▸ **GOAL**
Please copy all of the rows below word for word, with no changes.

[Recorded data]
-- -- --

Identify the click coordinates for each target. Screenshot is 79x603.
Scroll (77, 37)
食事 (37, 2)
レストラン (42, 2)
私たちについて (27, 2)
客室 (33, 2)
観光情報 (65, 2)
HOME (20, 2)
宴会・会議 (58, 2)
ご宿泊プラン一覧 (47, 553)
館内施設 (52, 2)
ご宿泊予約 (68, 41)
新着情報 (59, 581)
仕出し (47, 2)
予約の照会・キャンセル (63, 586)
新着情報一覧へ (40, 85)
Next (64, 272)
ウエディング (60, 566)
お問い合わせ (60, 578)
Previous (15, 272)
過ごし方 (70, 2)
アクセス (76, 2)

-- -- --

▸ **SOLUTION FOR THIS PROBLEM**
Identify the click coordinates for each target. Screenshot is 79x603.
Scroll (77, 37)
食事 (37, 2)
レストラン (42, 2)
私たちについて (27, 2)
客室 (33, 2)
観光情報 (65, 2)
HOME (20, 2)
宴会・会議 (58, 2)
ご宿泊プラン一覧 (47, 553)
館内施設 (52, 2)
ご宿泊予約 (68, 41)
新着情報 (59, 581)
仕出し (47, 2)
予約の照会・キャンセル (63, 586)
新着情報一覧へ (40, 85)
Next (64, 272)
ウエディング (60, 566)
お問い合わせ (60, 578)
Previous (15, 272)
過ごし方 (70, 2)
アクセス (76, 2)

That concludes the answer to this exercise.